__Task instructions__
For the records below, tally the lines that include the word "beside" and give only the tally.

__Input data__
[Start of section]

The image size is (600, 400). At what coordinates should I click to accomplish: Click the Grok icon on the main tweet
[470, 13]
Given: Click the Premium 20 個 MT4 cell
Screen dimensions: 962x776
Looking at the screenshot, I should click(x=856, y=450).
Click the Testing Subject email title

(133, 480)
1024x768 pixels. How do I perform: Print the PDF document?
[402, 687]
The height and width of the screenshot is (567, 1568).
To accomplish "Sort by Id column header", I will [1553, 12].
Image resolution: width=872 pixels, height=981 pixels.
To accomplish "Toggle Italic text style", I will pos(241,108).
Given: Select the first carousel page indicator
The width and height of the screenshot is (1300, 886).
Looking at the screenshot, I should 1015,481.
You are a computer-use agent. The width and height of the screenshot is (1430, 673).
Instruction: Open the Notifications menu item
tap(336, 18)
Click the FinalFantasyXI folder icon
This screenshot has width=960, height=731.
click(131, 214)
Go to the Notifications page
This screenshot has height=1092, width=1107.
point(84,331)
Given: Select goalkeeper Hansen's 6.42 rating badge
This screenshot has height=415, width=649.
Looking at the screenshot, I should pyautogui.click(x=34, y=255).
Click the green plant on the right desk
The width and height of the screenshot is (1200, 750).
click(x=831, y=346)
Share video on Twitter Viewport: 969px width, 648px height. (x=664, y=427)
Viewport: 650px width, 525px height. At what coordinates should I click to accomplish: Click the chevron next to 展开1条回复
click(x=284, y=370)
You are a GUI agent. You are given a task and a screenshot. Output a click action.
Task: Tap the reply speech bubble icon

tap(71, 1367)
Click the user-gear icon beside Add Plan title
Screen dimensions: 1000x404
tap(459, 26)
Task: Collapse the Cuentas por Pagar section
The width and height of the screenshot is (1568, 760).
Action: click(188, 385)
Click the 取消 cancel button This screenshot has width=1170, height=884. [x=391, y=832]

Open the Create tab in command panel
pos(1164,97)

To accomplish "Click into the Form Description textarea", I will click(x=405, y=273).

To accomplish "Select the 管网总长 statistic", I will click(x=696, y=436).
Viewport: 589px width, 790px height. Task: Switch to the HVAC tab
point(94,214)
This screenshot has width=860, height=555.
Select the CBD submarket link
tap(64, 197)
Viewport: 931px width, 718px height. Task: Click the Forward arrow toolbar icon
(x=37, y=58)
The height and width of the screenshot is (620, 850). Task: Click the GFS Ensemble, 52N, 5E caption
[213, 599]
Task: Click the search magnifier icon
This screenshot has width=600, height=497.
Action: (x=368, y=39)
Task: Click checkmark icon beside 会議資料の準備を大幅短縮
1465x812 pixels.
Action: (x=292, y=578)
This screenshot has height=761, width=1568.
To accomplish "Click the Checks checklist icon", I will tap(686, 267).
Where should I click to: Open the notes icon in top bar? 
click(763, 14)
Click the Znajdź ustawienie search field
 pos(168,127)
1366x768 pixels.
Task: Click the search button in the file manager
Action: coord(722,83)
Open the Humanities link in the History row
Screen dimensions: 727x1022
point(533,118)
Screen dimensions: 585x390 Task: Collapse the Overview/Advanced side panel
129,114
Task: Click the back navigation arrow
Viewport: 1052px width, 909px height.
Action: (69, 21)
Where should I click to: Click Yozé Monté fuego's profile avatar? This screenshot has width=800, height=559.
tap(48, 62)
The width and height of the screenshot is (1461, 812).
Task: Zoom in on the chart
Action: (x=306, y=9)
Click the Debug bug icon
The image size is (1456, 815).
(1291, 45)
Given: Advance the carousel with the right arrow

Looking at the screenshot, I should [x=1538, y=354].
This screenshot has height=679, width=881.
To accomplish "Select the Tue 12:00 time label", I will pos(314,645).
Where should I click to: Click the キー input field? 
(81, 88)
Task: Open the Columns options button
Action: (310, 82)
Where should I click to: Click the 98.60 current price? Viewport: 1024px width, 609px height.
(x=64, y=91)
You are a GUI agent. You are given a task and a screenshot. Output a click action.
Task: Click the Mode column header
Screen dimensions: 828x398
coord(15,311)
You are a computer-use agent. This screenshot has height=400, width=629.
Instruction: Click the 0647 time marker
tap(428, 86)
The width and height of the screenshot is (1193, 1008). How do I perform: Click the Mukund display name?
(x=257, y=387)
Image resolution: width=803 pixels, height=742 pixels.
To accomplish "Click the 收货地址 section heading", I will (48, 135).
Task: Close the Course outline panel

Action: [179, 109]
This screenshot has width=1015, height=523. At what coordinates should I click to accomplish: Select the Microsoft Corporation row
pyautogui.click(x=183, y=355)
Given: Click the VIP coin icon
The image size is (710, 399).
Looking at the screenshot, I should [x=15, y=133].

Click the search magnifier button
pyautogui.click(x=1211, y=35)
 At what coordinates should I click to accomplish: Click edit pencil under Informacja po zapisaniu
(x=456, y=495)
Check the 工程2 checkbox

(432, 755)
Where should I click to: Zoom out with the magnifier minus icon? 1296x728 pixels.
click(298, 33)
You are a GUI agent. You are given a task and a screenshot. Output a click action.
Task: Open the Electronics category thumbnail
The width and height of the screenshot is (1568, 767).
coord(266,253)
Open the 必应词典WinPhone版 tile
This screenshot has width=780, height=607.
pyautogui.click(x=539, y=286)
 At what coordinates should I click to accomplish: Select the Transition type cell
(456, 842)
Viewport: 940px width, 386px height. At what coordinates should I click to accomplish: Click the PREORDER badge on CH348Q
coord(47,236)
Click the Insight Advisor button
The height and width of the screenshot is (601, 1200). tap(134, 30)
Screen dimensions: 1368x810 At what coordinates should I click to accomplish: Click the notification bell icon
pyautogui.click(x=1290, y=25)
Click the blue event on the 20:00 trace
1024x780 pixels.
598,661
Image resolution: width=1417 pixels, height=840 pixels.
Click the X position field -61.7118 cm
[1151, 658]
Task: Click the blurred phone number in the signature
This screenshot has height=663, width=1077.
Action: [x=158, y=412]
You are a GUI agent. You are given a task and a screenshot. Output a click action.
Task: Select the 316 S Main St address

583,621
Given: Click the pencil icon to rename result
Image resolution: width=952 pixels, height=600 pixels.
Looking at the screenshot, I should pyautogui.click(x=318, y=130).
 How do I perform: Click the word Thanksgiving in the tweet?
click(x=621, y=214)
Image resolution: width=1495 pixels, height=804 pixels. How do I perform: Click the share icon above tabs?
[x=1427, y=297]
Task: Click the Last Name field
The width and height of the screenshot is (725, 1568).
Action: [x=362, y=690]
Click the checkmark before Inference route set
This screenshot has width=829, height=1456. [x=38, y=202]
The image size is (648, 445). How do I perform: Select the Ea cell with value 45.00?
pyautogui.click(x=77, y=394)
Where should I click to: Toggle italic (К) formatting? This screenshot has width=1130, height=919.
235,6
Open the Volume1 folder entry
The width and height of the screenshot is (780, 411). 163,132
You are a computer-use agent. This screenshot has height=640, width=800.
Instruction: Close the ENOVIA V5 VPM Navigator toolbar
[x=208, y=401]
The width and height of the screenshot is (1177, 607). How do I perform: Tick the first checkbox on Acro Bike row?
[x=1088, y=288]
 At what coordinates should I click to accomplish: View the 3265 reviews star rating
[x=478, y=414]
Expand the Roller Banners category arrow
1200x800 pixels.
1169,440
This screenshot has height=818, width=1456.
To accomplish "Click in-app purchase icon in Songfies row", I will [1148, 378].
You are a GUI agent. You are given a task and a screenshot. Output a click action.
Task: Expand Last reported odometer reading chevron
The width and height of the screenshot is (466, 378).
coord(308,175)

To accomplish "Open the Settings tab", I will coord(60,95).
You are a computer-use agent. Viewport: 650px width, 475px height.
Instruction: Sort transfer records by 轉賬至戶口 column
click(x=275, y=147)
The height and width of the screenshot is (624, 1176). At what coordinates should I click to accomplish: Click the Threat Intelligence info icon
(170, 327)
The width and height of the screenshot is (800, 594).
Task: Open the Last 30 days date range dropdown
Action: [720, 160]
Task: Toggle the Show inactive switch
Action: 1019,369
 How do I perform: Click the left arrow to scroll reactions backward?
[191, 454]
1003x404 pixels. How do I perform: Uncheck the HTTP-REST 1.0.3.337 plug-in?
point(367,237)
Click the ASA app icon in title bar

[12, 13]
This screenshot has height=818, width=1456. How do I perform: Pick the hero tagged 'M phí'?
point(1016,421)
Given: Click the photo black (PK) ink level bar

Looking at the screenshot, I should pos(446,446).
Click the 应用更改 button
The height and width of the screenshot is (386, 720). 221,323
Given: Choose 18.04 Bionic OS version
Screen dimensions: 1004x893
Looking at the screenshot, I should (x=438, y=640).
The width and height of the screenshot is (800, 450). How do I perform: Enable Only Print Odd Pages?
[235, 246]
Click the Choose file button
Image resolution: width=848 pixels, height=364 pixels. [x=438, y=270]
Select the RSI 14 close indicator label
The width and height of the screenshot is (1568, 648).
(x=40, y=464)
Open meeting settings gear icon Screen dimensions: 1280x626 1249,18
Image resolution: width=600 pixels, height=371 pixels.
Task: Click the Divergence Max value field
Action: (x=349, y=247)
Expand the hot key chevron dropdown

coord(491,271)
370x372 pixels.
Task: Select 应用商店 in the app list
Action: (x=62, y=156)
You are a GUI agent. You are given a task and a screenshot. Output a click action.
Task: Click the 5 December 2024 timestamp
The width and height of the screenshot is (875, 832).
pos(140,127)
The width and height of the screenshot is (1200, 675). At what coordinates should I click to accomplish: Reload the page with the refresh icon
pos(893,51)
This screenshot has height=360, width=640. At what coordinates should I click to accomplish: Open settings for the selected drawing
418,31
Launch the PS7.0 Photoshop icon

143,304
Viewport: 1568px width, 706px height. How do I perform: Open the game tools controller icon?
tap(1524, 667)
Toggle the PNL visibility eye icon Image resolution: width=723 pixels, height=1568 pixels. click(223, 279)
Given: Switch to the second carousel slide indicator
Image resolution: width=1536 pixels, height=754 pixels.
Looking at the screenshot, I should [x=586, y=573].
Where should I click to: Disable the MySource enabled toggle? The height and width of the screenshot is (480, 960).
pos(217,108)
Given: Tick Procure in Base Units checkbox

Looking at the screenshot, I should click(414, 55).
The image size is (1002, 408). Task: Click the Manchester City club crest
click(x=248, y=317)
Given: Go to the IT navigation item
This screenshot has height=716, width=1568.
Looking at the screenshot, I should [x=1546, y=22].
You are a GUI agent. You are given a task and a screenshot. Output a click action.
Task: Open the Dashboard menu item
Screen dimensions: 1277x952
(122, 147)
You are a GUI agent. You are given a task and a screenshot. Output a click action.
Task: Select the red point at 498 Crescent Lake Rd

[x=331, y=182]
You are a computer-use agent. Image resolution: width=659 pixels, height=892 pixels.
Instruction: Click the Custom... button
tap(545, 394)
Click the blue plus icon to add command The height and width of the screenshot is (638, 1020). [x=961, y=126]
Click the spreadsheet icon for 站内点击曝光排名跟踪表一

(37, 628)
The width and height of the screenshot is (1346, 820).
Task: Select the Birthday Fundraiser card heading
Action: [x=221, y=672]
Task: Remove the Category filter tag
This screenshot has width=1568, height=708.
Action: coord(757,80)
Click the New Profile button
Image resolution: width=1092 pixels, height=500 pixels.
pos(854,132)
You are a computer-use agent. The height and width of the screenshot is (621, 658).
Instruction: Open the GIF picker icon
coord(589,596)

[End of section]

__Solution for this problem__
2